TASK PROMPT: Whenever a line in the material below contains "Click", copy that line.

DATA EXTRACTS:
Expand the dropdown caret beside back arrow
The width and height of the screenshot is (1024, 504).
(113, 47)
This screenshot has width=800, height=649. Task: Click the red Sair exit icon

==

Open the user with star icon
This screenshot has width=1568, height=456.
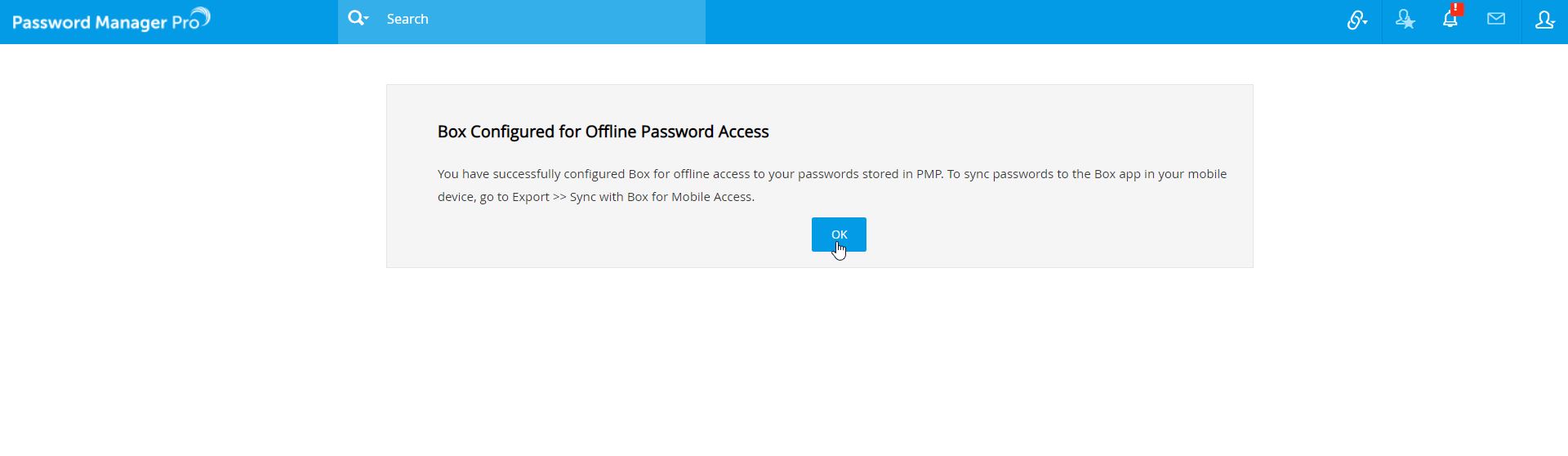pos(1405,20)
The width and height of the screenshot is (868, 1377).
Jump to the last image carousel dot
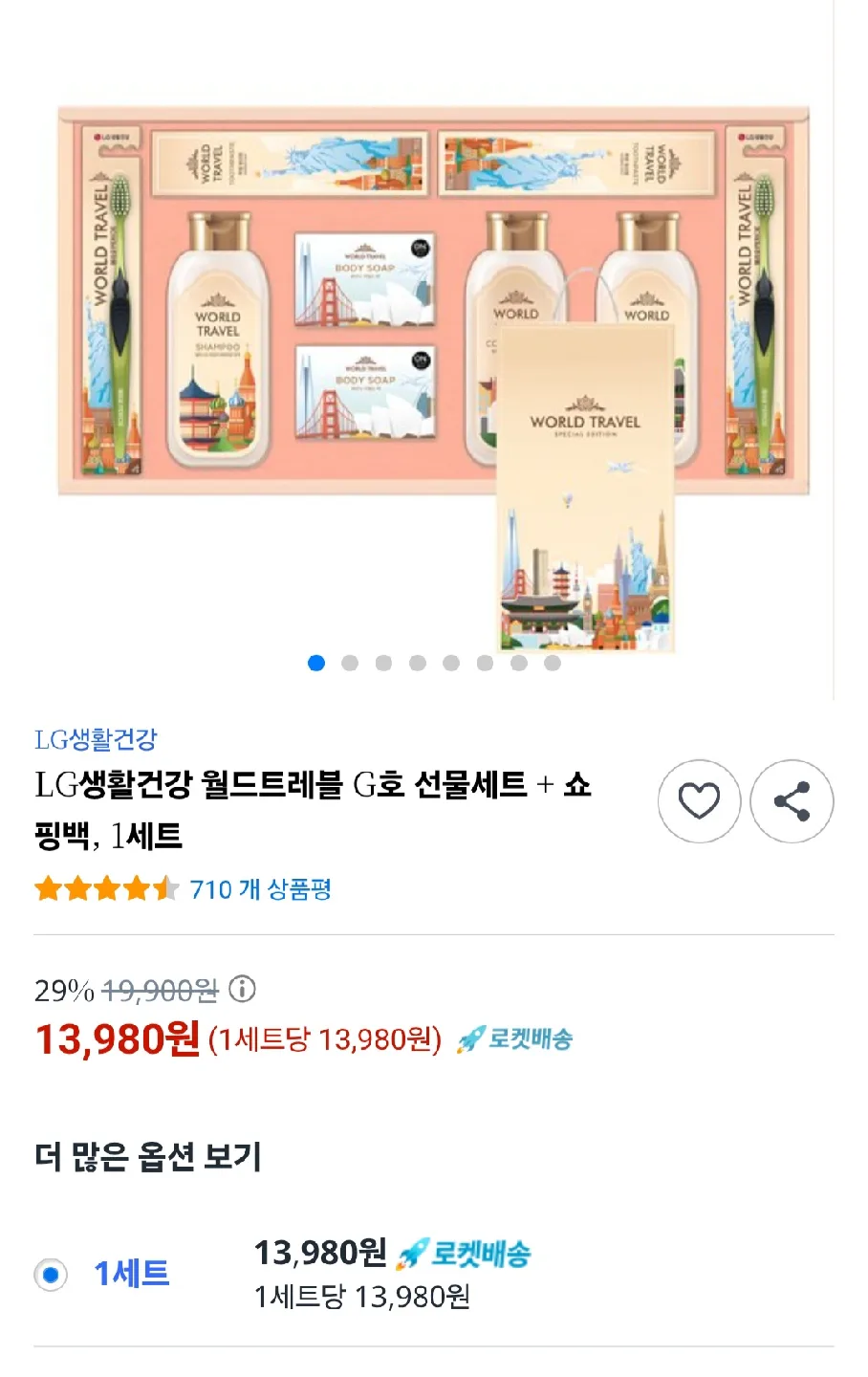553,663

---

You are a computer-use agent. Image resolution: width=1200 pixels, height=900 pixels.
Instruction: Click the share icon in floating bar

THE COMPLETED TASK:
This screenshot has width=800, height=649. Task: Click the red Sair exit icon
Instruction: Click the share icon in floating bar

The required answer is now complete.